簿記を勉強していると、「なぜこの仕訳になるの?」と混乱する論点がいくつかあります。その中でも特に初心者がつまずきやすいのが、当座借越の決算整理仕訳です。
例えば、「当座預金の貸方残高100円は全額当座借越によるものであるため、適切な勘定へ振り替える」という問題で、借方 当座預金100/貸方 当座借越100となる理由が分からなくなる人は少なくありません。

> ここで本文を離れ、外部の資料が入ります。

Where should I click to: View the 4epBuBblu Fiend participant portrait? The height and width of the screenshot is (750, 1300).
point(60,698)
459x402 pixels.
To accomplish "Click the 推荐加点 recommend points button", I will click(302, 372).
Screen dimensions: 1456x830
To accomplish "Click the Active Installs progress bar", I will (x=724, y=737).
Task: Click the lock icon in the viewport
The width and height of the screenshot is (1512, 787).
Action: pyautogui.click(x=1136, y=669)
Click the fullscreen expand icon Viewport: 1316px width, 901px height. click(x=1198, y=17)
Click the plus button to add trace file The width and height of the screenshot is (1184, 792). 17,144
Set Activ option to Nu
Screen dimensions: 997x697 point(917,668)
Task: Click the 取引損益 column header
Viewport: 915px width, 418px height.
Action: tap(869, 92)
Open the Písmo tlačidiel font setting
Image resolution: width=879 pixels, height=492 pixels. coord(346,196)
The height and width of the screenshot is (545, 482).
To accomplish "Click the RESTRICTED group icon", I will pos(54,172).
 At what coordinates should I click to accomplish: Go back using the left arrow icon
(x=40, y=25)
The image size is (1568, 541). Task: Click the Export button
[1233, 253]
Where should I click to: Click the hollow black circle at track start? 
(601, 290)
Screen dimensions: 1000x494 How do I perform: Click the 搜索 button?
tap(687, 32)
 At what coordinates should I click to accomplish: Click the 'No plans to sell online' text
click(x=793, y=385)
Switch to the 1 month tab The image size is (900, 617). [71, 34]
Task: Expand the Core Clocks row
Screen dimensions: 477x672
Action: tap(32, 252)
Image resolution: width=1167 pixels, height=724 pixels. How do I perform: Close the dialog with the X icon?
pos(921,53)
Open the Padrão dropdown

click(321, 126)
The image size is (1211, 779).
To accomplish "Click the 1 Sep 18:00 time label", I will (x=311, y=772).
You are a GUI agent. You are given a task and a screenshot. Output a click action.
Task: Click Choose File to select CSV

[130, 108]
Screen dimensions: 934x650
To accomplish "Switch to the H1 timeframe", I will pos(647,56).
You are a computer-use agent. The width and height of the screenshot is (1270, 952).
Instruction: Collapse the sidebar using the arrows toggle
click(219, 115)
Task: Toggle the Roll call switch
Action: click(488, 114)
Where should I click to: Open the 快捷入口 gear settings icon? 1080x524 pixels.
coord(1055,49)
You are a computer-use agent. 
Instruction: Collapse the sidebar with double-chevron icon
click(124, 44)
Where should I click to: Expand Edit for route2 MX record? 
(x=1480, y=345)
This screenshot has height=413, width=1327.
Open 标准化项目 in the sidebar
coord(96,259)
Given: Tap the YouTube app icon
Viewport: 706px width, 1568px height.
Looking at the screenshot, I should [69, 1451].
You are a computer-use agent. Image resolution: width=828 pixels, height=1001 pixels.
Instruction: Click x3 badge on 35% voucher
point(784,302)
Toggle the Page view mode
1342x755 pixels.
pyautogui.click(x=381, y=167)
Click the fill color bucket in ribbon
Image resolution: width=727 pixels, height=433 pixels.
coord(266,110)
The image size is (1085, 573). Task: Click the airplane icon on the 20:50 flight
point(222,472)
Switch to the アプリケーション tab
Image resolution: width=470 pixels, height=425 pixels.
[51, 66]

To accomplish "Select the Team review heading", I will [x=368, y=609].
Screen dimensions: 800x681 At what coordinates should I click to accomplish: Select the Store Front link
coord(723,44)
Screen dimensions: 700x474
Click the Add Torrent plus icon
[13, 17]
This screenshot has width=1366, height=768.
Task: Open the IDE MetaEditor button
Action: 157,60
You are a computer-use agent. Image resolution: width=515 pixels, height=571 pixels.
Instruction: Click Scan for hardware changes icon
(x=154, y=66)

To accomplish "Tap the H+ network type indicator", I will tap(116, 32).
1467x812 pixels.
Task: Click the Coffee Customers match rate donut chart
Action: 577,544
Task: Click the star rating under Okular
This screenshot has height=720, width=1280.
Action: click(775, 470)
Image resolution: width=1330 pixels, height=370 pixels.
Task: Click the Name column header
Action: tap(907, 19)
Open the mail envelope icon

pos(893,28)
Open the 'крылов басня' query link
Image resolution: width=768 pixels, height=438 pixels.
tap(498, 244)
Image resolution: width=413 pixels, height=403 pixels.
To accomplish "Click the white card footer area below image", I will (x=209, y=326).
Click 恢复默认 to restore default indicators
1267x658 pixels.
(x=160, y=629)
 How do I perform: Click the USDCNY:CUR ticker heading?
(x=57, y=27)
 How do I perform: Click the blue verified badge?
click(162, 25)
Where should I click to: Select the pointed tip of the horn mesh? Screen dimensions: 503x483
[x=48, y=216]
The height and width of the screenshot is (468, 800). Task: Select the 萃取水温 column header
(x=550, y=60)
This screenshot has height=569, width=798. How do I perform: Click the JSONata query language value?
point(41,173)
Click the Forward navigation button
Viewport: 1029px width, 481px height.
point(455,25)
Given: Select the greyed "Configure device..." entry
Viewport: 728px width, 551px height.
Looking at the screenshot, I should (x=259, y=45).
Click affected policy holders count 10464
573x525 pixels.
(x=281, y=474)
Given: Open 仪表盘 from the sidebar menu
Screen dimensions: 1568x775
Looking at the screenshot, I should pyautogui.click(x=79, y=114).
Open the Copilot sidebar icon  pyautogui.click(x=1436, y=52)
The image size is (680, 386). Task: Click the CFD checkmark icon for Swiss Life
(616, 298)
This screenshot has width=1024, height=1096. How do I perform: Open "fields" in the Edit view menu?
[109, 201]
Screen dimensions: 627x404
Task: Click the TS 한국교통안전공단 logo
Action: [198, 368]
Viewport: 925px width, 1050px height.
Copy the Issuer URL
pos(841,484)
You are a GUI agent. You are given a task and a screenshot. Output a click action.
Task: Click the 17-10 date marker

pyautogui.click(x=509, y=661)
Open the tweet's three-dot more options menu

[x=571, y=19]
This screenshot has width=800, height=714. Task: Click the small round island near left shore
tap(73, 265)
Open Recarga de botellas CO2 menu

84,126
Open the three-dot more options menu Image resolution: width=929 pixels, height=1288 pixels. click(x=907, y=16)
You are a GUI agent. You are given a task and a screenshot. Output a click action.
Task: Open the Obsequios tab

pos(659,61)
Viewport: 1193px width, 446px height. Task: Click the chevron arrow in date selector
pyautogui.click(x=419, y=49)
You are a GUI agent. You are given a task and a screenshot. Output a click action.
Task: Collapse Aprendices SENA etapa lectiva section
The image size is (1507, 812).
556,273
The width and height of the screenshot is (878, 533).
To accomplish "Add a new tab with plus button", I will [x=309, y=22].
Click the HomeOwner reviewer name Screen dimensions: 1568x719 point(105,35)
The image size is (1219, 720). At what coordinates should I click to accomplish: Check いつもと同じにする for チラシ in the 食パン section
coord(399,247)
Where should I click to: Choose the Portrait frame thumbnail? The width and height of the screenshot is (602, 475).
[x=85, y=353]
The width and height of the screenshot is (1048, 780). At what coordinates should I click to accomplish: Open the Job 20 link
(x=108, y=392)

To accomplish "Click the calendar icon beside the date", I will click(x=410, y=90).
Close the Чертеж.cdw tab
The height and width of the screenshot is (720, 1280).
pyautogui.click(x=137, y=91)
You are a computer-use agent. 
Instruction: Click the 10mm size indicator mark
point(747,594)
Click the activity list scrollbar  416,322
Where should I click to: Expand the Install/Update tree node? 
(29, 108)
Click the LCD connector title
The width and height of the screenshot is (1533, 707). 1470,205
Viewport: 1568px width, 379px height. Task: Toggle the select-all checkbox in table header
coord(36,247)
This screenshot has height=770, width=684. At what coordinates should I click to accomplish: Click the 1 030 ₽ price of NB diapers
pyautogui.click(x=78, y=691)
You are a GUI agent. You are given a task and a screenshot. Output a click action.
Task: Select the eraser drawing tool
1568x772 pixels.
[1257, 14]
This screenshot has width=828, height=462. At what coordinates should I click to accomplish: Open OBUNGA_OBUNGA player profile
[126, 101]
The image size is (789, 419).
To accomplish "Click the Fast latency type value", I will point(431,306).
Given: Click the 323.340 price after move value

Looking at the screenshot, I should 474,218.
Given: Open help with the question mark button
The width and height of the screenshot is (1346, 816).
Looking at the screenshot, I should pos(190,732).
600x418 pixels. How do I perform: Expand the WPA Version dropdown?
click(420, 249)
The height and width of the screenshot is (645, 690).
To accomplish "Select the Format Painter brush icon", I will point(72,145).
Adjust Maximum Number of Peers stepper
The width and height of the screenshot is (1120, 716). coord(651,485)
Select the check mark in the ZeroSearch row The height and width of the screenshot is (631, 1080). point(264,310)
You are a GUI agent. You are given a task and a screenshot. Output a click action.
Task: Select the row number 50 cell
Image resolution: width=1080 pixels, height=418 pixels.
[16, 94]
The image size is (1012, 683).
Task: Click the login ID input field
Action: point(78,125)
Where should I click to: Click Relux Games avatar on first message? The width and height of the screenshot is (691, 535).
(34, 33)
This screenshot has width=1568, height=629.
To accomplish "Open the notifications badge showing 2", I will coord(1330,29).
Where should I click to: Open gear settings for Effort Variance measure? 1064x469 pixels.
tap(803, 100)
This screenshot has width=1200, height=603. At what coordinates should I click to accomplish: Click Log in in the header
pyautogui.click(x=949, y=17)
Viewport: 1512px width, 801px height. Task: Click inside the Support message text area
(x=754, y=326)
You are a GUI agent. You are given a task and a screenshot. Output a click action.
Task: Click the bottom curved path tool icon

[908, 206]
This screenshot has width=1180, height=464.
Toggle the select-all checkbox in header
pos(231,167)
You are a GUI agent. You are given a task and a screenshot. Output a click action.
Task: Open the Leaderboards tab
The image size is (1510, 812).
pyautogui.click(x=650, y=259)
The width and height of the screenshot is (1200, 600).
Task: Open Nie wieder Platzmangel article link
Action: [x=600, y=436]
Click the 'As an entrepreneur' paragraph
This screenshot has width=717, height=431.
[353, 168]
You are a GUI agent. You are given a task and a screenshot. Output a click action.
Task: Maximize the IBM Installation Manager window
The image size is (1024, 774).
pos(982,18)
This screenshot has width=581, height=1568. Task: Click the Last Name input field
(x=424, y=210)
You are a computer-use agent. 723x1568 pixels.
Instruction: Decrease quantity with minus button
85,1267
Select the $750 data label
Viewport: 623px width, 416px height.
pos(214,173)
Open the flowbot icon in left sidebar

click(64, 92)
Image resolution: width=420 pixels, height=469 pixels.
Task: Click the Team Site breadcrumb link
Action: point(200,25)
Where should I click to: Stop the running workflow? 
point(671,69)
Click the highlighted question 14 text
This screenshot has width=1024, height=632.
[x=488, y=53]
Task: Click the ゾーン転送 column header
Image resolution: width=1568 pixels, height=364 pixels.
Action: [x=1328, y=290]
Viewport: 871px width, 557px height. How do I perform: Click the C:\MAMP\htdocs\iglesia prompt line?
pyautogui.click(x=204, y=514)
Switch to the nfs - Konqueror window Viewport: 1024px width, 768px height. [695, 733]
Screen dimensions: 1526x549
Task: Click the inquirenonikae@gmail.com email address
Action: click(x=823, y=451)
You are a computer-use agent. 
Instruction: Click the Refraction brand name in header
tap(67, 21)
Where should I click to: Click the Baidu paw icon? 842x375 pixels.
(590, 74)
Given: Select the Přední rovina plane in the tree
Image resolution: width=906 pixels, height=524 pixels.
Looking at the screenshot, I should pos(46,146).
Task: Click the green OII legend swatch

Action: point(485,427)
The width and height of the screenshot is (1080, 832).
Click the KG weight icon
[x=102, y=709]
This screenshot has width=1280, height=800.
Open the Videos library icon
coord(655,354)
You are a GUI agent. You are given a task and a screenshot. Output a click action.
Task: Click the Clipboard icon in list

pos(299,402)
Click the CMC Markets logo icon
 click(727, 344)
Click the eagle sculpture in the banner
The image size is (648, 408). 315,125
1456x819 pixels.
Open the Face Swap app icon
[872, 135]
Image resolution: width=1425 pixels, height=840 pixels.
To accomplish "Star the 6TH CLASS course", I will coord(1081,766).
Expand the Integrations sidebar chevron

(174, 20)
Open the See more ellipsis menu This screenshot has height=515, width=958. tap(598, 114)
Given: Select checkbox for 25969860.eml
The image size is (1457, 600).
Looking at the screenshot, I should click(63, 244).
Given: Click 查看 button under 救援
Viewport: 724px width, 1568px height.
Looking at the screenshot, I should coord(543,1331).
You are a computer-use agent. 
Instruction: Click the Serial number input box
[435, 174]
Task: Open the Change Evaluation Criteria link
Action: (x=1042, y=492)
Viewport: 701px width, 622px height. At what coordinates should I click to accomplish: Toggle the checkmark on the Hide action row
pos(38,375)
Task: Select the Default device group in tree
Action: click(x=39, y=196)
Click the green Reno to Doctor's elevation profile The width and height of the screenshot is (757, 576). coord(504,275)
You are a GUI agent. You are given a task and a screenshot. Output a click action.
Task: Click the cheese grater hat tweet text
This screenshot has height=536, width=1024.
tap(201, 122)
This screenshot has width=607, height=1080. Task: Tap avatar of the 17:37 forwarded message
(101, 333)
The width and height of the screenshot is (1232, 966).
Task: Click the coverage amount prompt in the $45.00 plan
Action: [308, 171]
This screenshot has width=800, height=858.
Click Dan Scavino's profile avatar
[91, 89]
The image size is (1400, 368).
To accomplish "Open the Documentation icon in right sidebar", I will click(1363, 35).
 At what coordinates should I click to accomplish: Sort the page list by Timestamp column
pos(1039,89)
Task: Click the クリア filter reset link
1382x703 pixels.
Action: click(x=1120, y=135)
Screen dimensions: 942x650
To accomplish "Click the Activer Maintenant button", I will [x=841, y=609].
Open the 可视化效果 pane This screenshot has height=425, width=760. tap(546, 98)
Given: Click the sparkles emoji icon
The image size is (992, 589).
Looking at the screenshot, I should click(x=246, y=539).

この記事では、当座借越の基本から、なぜこの仕訳になるのかを図解イメージでわかりやすく解説します。
まず「当座預金」と「当座借越」を理解する
最初に、2つの勘定科目の意味を整理しておきます。
| 勘定科目 | 意味 | 通常の残高 |
|---|---|---|
| 当座預金 | 銀行に預けているお金 | 借方残高 |
| 当座借越 | 銀行から一時的に借りているお金 | 貸方残高 |
当座預金は「資産」なので、本来は借方に残高がある勘定です。
しかし、お金を使いすぎて残高がマイナスになると、銀行が立て替えてくれる状態になります。これを「当座借越」といいます。
当座預金に貸方残高があるとはどういう状態?
問題文では「当座預金の貸方残高は100円」と書かれています。
これはつまり、当座預金がマイナス100円になっている状態です。
本来、当座預金は資産なので借方に残るはずですが、貸方残高になっているということは、「預金」ではなく「借金」の性質になっています。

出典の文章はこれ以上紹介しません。